Propostas a futuros prefeitos

No documento da campanha, a ANA traz várias propostas do movimento agroecológico e que podem ser implantadas pelos futuros prefeitos.
"Este documento será adaptado pelos coletivos e movimentos nos municípios onde há mobilização do movimento agroecológico e será apresentado às candidaturas. Além disso, estamos mapeando os candidatos e as candidatas que têm compromisso com a nossa agenda propositiva. Eles e elas certamente vão pautar esta agenda no debate eleitoral", diz.

Uma das propostas é a criação de uma política municipal de apoio às feiras da agricultura familiar e agroecológicas, mercados de venda direta, pontos de venda e demais equipamentos públicos de abastecimento alimentar e iniciativas de economia solidária.

Além disso, a cartilha cobra a efetivação da compra direta da agricultura familiar para a alimentação escolar, cumprindo o previsto no PNAE (Programa Nacional de Alimentação Escolar) — que exige destinar no mínimo 30% dos recursos repassados pelo governo federal para compra da agricultura familiar.

O documento ainda defende a adesão dos municípios ao PAA (Programa de Aquisição de Alimentos). Denis cita que, no final de abril, foram destinados R$ 150 milhões do orçamento federal para estados e municípios. "Consideramos pouco, dado o tamanho do país, e defendemos que as prefeituras cobrem do governo federal a destinação de mais recursos para o programa", diz.

Capital agroecológica em PE

Agricultura familiar em Brejo da Madre de Deus - GENILSON ARAÚJO/FETAPE  - GENILSON ARAÚJO/FETAPE
Agricultura familiar em Brejo da Madre de Deus
Imagem: GENILSON ARAÚJO/FETAPE

Desde 2012, o município de Brejo da Madre de Deus, no agreste de Pernambuco, tem o título de "Capital da Agroecologia", outorgado pela Assembleia Legislativa. "De lá pra cá são inúmeras ações na cidade voltadas para esse pensamento de produzir agroecologicamente", conta a Ecoa o assessor da Fetap (Federação dos Trabalhadores Rurais, Agricultores e Agricultoras Familiares de Pernambuco), Elton de Melo, que atua no município.

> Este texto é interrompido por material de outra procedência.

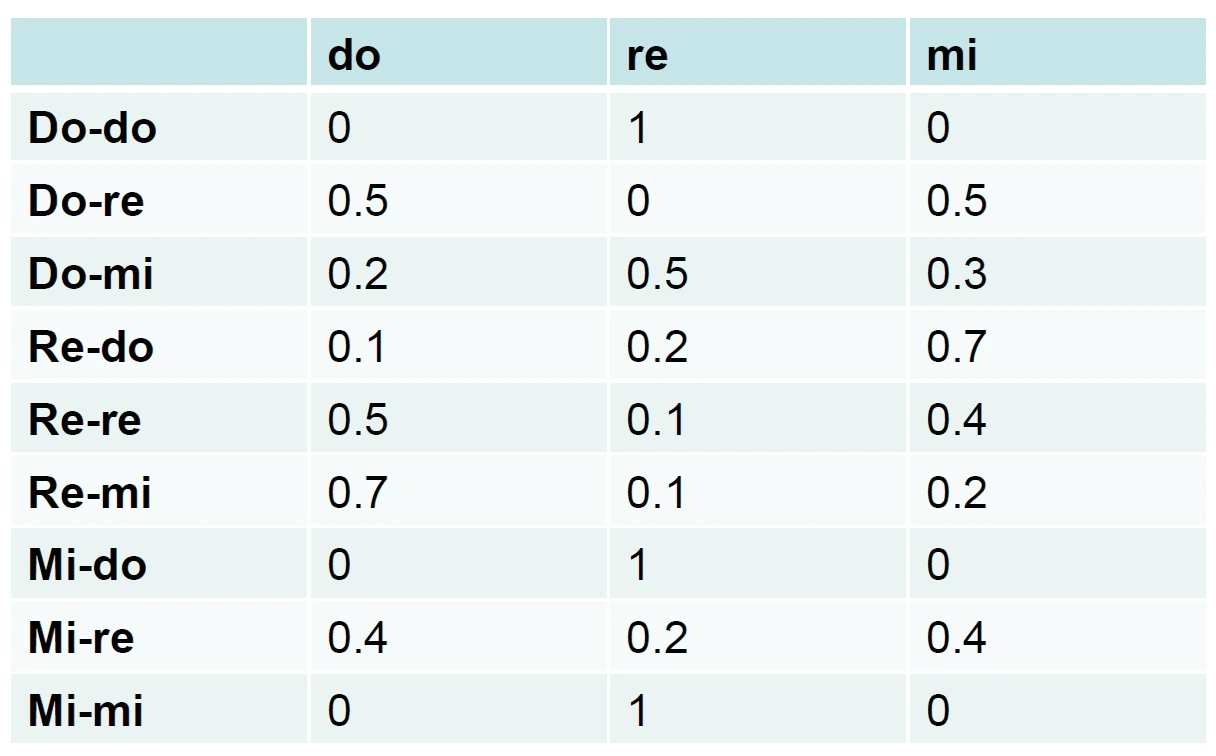Click the 'mi' column header
Viewport: 1216px width, 756px height.
click(951, 56)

Ao todo são seis entes —entre eles a prefeitura— que atuam junto a agricultores que produzem agroecologicamente. Hoje, a cidade possui até o mel de abelha produzido de forma agroecológica pelos agricultores familiares distribuído na merenda escolar.

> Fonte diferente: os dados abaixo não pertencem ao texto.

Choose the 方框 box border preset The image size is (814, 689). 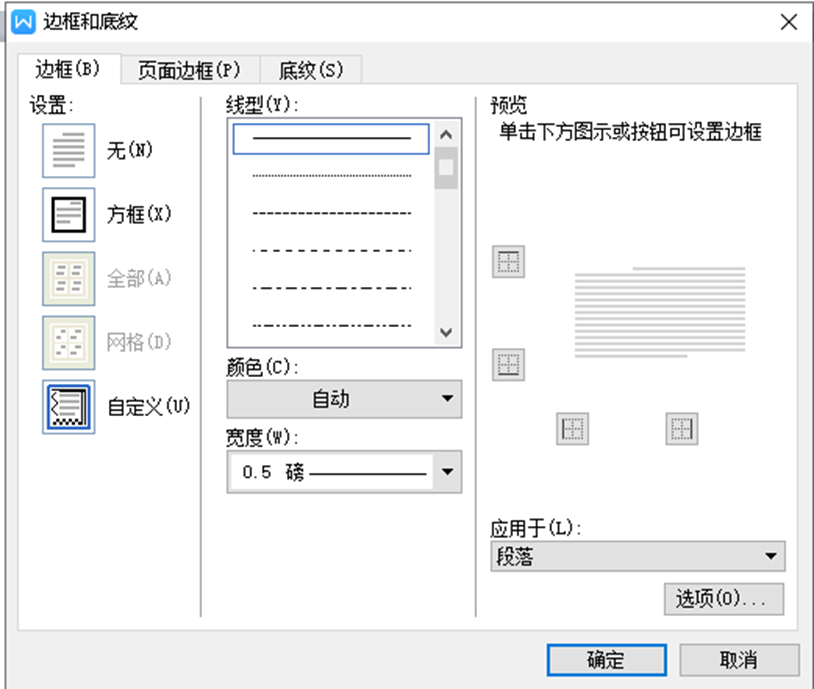pyautogui.click(x=69, y=215)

"Na cidade também se realiza anualmente a feira do verde, que foi iniciada no ano de 2000 e tem caráter agroecológico, com intuito de promover esse modelo de cultivo e de sociedade. Além disso, ela dá visibilidade aos produtores locais", afirma.

Para Castro, não há dúvida que há benefícios a curto, médio e longo prazos para todos da cidade. "O modelo agroecológico de produzir e viver vai além da produção: são vantagens sociais, ambientais e na saúde da população em geral. É uma relação com a sociedade e com a terra e com os alimentos", acredita.

Meio ambiente em pauta

E não é apenas a agroecologia, mas o meio ambiente deve ganhar força na pauta das eleições deste ano. Segundo Malu Ribeiro, da Fundação SOS Mata Atlântica, o tema entrará como uma "agenda forte" na disputa municipal.

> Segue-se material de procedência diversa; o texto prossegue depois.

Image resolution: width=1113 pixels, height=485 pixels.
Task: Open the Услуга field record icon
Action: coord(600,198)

"Isso ocorre principalmente por questões de mudanças climática e de recursos hídricos. A agenda da água, do saneamento, os compromissos do país frente aos objetivos do desenvolvimento sustentável. Os municípios estão muito ligados nessa agenda, e isso é uma estratégia de retomada do desenvolvimento das atividades econômicas, pós-pandemia", avalia.

Para ela, o tema deve ser visto de forma interligada com a capacidade das cidades potencializarem o turismo, com maior visitação a parques e patrimônios naturais. "Então, é um momento importante para essa retomada da agenda ambiental. A SOS Mata Atlântica fez um manifesto aos candidatos e candidatas das eleições municipais propondo uma agenda de desenvolvimento que tenha o meio ambiente como premissa, com prioridade principalmente pros municípios da Mata Atlântica —que está presente em 17 estados do país", explica.

Nesse contexto, a entidade também vê um incentivo à agroecologia. "Com ela podemos ter uma produção de alimentos mais sustentável. É uma forma do município colocar no seu chão, no seu território, vários instrumentos para minimizar os impactos do clima, trazer segurança alimentar e fomentar o bem-estar e qualidade de vida na cidade", conclui.